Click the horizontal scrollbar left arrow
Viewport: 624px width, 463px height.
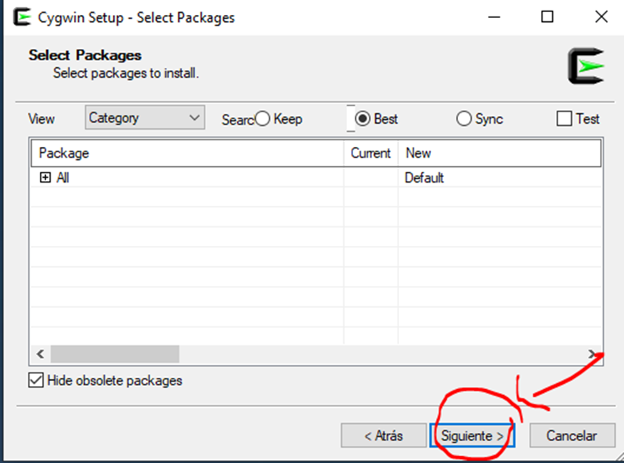tap(40, 354)
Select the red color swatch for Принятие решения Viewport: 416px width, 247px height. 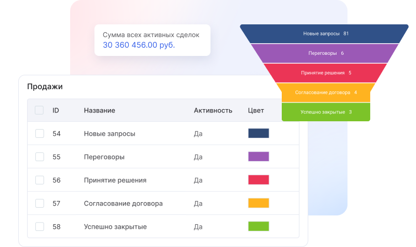tap(258, 180)
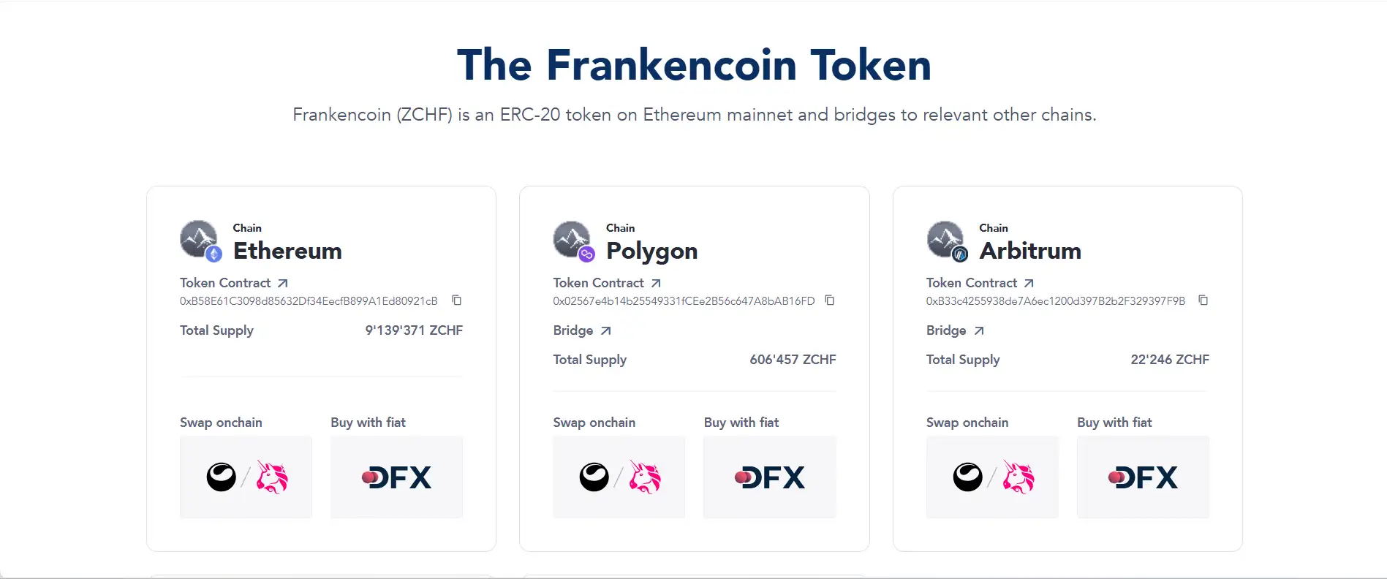The height and width of the screenshot is (579, 1387).
Task: Copy the Ethereum token contract address
Action: click(457, 300)
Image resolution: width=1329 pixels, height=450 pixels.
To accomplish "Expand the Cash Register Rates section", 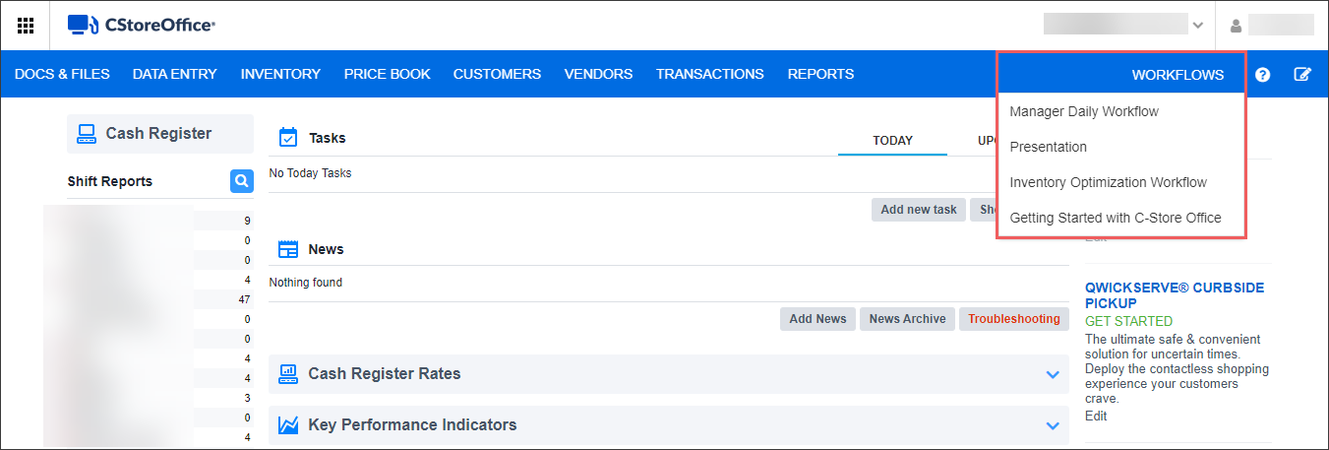I will (1053, 374).
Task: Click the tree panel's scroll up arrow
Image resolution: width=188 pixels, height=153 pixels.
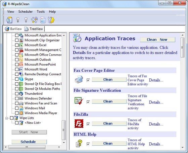Action: 64,35
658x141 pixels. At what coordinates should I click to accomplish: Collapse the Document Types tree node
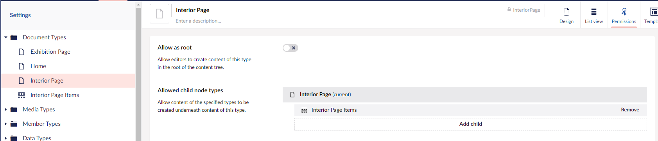6,37
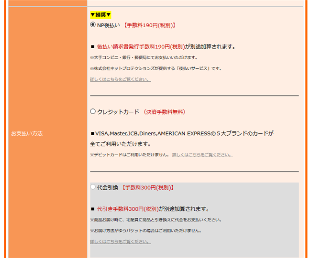This screenshot has width=311, height=258.
Task: Click the お支払い方法 row header
Action: 27,133
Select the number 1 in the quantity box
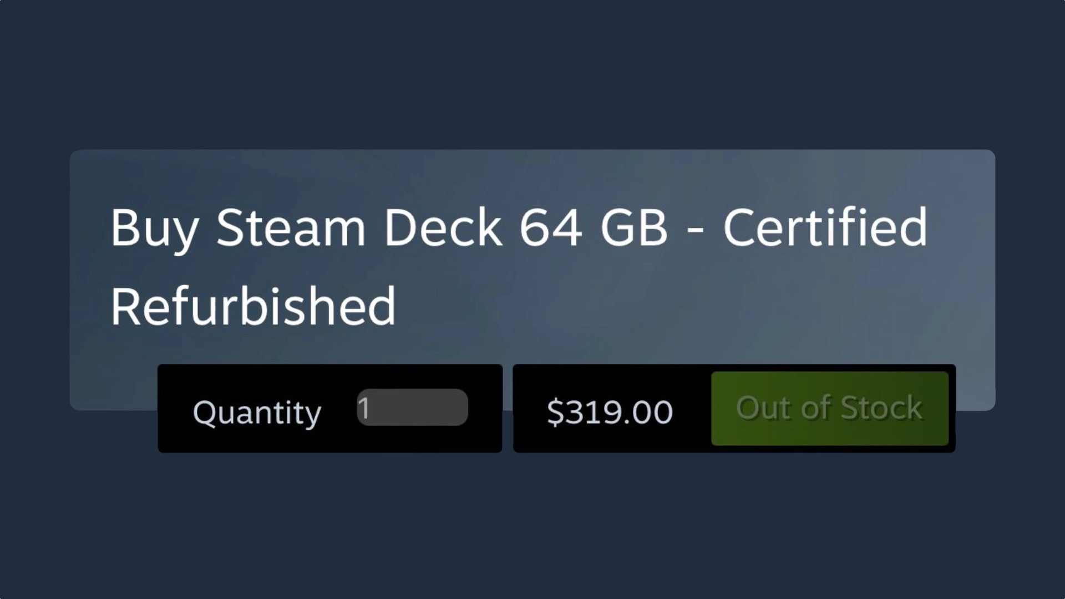This screenshot has width=1065, height=599. (x=364, y=408)
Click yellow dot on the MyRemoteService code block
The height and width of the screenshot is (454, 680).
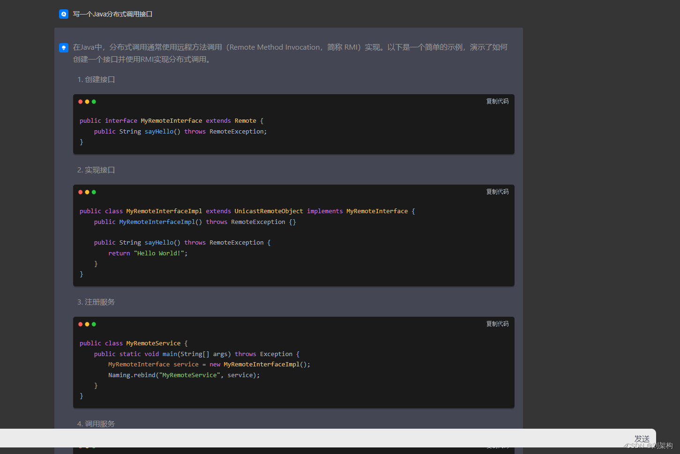[87, 324]

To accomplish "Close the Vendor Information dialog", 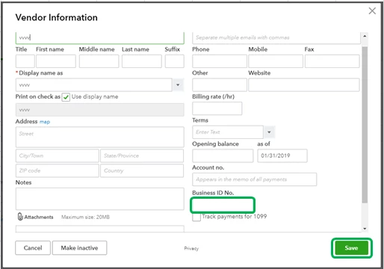I will click(x=372, y=11).
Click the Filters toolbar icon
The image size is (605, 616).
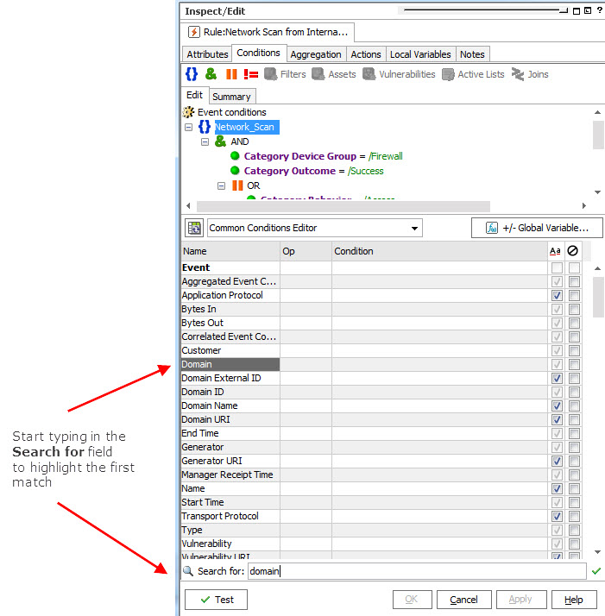point(285,74)
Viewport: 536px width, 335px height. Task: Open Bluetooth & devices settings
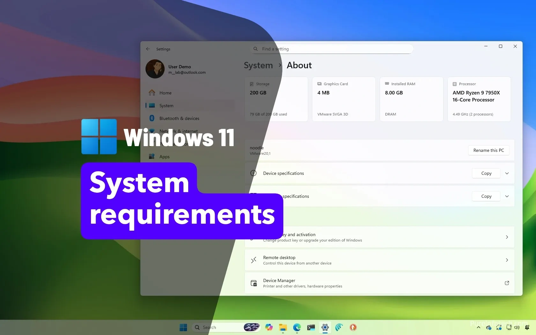pyautogui.click(x=179, y=118)
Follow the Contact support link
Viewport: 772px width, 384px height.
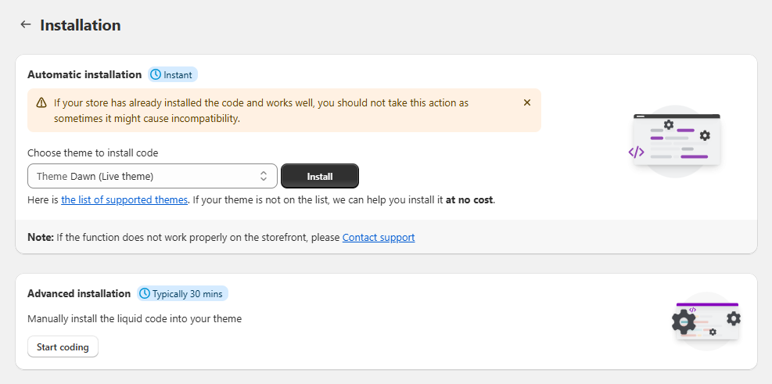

* * * * *

Check the lines above and copy each one that includes "arrow".

Result of this exercise:
Click the horizontal scrollbar left arrow
Task: Click the tree panel's scroll up arrow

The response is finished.